今回紹介する表現は、中学生や高校生のみなさんが授業中にALTの先生と話をしたりするときにとても便利な表現です。ぜひ覚えて使ってください。
では、なぜそれが「便利な」表現なのかというと…。結論はもう少し後にしましょう。最後まで読んでくださいね。
まずは、個別の表現を見ていきましょう。と言っても、ここでは depend しか難しそうな単語がないので、これを調べてみます。辞書を引いてみると、動詞として「頼る」「信頼する」などの意味があります。例文を見ると、たいていは on や upon などの前置詞とともに「~に頼る」などの意味で用いられています。しかし、タイトルの文を見ると、depend の後ろに何もないので、何に頼るのかがわかりませんね。
次に、主語の It も「それ」ということですが、何を指して「それ」と言っているのかがわかりません。おそらく、この文の前に「それ」にあたるものがあって、それを指しているのでしょう。そうだとすると、何の前触れもなくいきなりこの表現が使われることはなさそうです。たぶん、この台詞を言う前に誰か別の人がこの台詞を引き出すようなことを言ったのにちがいありません。
では、この表現が使われる典型的な場面を見ていきましょう。おそらく中・高生のみなさんなら授業中にALTと話していて一度は遭遇したであろう場面を取り上げてみます。
仮に、あなたが自己紹介で次のように言ったとします。
I like playing the piano. I practice the piano every day.
すると、ALTの先生は次のような質問をするかもしれません。
How long do you practice it?
ここであなたは「えっ!」と思ったとします。その理由は、曜日によっては塾に行ったりしているので、その日によって練習時間がちがうからです。「そんな…、曜日によってちがうから、一概には言えないよ…」と思ってあなたは黙ってしまいます。すると、ALTの先生はあなたが How long ~? の意味がわからいのだろうと思って…、あるいは近くにいる日本人の英語の先生もあなたを助けようと思って…
Two hours or three hours?
と聞くかもしれません。ところが、あなたは How long ~? の意味も Two hours or three hours の意味も知っているのに、何も言えずにそのまま黙ったままです。すると、ALT の先生は…
OK. Never mind. Next question.

手元の資料:
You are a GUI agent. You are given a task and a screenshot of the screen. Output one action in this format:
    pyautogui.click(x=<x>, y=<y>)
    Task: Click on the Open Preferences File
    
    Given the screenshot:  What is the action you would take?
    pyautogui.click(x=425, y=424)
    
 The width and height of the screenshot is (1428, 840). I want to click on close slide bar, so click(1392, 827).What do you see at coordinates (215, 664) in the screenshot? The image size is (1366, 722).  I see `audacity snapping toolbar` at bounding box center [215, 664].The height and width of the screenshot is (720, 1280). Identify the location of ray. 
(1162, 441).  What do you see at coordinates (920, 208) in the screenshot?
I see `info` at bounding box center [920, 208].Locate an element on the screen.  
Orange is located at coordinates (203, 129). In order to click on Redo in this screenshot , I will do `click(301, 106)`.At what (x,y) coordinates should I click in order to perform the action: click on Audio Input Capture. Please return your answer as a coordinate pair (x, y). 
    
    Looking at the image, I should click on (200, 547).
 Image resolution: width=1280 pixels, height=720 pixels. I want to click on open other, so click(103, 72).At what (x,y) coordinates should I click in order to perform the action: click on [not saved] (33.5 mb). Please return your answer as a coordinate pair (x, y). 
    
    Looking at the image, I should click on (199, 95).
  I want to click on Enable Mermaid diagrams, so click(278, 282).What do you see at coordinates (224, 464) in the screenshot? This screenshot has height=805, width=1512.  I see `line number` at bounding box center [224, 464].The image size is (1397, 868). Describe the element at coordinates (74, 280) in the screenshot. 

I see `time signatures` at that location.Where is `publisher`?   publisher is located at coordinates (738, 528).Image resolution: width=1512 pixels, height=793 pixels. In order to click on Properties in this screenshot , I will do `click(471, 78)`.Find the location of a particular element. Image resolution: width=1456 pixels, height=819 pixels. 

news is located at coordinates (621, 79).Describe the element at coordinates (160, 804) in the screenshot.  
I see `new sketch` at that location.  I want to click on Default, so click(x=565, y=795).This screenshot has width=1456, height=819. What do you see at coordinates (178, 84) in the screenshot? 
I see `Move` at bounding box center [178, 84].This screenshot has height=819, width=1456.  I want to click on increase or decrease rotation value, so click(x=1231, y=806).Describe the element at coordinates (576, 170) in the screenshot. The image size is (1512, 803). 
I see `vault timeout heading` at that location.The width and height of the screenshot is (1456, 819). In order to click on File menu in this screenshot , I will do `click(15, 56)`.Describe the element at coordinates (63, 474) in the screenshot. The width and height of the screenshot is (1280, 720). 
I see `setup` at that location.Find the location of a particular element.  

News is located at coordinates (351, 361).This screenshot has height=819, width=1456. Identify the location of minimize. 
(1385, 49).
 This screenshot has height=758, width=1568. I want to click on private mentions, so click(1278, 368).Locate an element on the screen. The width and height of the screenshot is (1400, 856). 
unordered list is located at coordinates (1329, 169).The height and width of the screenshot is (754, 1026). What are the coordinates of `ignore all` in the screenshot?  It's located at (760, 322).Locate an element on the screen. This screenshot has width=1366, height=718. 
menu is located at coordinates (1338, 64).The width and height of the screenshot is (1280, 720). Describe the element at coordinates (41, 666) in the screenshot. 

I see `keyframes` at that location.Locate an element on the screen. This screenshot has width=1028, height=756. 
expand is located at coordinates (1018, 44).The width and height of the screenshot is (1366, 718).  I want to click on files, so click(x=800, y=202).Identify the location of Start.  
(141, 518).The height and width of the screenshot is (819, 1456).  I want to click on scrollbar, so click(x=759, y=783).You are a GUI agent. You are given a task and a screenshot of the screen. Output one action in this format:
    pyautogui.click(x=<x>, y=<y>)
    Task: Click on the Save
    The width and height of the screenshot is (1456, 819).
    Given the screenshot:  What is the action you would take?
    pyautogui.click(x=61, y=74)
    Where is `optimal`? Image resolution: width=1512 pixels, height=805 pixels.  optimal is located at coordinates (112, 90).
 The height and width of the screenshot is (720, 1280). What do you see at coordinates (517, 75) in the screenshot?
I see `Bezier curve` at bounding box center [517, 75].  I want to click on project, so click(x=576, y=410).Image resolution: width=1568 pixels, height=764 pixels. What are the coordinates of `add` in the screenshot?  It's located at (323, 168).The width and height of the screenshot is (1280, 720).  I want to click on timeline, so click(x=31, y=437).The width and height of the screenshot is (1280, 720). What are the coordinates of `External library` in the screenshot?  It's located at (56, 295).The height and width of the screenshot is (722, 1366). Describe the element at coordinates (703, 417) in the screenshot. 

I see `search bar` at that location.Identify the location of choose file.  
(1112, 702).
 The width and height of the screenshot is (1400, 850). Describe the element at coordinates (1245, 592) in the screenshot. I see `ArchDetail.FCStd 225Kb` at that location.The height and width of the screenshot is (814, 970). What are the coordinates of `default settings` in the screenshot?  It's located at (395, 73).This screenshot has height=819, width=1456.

やること:
英語の表現についての文章を読んで、次の問いに答えてください。
(a) 辞書によると、depend には動詞としてどんな意味がありますか。
(b) 自己紹介の場面で、ALTの先生が最初にする質問は英語で何ですか。
(c) ピアノの練習時間がその日によってちがうのは、なぜですか。
上の行は、文章とは別のところから持ってきたものです。

答え:
(a) 「頼る」「信頼する」などの意味があります。
(b) How long do you practice it?
(c) 曜日によっては塾に行ったりしているからです。